* Data on locating visible targets *

____________________

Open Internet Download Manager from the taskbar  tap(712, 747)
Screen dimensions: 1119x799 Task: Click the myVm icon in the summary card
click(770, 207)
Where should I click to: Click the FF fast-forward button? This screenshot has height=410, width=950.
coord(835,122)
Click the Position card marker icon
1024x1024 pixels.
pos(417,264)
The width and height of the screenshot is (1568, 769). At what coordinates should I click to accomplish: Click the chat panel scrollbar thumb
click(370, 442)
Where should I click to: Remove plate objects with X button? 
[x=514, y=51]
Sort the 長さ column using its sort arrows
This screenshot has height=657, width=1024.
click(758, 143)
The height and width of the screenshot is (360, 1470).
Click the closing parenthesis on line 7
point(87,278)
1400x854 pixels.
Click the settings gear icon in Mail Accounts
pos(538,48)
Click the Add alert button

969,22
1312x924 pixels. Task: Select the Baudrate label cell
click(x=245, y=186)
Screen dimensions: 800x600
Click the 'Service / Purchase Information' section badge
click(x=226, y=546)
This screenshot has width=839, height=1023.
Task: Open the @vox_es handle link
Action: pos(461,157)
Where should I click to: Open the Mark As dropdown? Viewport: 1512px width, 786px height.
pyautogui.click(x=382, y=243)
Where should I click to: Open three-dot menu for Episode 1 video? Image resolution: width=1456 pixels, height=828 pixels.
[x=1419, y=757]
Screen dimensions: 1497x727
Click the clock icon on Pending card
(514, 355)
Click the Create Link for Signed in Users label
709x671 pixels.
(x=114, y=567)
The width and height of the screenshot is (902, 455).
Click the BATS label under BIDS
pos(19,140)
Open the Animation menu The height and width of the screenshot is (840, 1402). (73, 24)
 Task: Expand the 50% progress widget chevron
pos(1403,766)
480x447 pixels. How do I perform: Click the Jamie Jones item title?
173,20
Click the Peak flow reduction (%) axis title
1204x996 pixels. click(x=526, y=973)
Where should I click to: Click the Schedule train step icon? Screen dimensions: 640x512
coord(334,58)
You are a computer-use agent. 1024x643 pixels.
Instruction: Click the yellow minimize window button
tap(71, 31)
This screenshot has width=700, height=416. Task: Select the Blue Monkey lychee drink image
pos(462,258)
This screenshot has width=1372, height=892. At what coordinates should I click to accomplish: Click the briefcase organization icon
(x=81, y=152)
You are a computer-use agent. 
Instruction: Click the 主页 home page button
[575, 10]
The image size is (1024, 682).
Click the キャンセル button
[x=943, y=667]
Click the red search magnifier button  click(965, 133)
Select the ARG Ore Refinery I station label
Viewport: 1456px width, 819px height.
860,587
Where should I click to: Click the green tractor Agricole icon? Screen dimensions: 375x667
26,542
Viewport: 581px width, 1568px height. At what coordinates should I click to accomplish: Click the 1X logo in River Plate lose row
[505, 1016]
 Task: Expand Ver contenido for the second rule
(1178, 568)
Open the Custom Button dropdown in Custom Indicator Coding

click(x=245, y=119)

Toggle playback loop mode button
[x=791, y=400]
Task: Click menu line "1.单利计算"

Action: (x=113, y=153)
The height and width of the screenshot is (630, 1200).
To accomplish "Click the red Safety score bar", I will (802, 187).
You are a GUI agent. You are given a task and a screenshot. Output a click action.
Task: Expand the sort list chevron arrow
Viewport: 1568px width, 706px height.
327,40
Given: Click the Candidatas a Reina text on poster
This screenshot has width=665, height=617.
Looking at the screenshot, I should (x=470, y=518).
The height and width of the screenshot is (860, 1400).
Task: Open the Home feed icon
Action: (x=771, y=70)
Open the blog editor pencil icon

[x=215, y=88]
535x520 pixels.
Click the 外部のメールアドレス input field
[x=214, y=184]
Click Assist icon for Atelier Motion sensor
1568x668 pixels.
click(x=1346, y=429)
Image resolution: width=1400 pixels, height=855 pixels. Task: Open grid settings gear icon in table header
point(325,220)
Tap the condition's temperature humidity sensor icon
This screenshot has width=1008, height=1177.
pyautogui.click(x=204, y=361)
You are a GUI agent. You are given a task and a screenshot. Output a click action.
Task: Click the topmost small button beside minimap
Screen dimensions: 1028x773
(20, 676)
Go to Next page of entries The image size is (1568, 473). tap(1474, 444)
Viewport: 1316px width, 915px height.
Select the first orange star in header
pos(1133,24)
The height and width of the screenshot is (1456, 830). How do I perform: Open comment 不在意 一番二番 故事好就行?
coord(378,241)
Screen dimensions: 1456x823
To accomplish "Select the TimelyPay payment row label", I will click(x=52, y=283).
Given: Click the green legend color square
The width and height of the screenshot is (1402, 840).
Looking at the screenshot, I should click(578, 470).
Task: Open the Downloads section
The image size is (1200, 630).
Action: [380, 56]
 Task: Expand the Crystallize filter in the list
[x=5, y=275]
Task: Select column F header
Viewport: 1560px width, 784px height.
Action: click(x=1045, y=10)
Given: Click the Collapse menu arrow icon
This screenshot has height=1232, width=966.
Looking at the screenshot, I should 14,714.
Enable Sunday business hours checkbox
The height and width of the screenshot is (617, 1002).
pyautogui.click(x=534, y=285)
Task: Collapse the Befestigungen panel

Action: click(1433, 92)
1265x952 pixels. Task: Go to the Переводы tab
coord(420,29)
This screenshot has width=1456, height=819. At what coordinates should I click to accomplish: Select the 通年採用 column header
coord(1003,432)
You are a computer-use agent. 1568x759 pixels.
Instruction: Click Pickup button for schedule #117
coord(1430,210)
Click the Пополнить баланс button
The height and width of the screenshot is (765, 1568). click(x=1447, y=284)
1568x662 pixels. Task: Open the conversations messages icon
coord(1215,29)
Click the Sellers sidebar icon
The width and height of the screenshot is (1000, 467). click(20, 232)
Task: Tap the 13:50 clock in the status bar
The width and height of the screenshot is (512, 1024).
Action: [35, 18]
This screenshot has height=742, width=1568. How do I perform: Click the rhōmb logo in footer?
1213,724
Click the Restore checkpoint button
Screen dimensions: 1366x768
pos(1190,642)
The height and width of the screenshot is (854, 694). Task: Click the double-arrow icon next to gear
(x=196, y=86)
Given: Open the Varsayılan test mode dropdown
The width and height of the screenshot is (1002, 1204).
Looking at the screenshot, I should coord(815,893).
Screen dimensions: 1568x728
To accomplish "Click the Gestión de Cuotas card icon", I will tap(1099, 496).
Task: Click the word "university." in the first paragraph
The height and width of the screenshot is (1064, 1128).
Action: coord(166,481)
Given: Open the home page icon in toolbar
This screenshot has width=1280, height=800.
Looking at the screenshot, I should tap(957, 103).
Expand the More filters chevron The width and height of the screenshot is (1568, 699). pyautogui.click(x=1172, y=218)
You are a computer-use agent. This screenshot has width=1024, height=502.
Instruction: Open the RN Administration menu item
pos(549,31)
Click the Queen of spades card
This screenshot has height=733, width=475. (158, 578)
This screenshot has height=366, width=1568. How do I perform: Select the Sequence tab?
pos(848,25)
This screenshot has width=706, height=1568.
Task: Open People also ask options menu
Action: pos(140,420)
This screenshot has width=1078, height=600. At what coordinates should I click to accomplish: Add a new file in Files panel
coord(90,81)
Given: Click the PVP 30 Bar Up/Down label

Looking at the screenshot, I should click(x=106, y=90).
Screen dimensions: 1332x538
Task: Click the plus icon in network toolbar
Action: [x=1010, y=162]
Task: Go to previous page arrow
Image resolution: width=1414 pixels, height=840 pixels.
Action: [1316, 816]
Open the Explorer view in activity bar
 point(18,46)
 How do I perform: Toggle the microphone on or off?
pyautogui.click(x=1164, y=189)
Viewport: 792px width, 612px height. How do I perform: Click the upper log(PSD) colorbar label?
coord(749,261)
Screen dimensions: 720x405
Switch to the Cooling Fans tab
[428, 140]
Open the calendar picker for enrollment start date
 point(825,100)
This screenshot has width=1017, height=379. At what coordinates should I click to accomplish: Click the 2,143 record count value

____________________

* TASK TO COMPLETE *
Reproduce the data from the line with "Where should I click to: Click the green" up to and including the line with "Action: (x=771, y=70)", and switch "dropdown" to "menu" while leaving everything else the same.

* TASK RESULT *
Where should I click to: Click the green tractor Agricole icon? Screen dimensions: 375x667
26,542
Viewport: 581px width, 1568px height. At what coordinates should I click to accomplish: Click the 1X logo in River Plate lose row
[505, 1016]
 Task: Expand Ver contenido for the second rule
(1178, 568)
Open the Custom Button menu in Custom Indicator Coding

click(x=245, y=119)

Toggle playback loop mode button
[x=791, y=400]
Task: Click menu line "1.单利计算"

Action: (x=113, y=153)
The height and width of the screenshot is (630, 1200).
To accomplish "Click the red Safety score bar", I will (802, 187).
You are a GUI agent. You are given a task and a screenshot. Output a click action.
Task: Expand the sort list chevron arrow
Viewport: 1568px width, 706px height.
327,40
Given: Click the Candidatas a Reina text on poster
This screenshot has width=665, height=617.
Looking at the screenshot, I should (x=470, y=518).
The height and width of the screenshot is (860, 1400).
Task: Open the Home feed icon
Action: (x=771, y=70)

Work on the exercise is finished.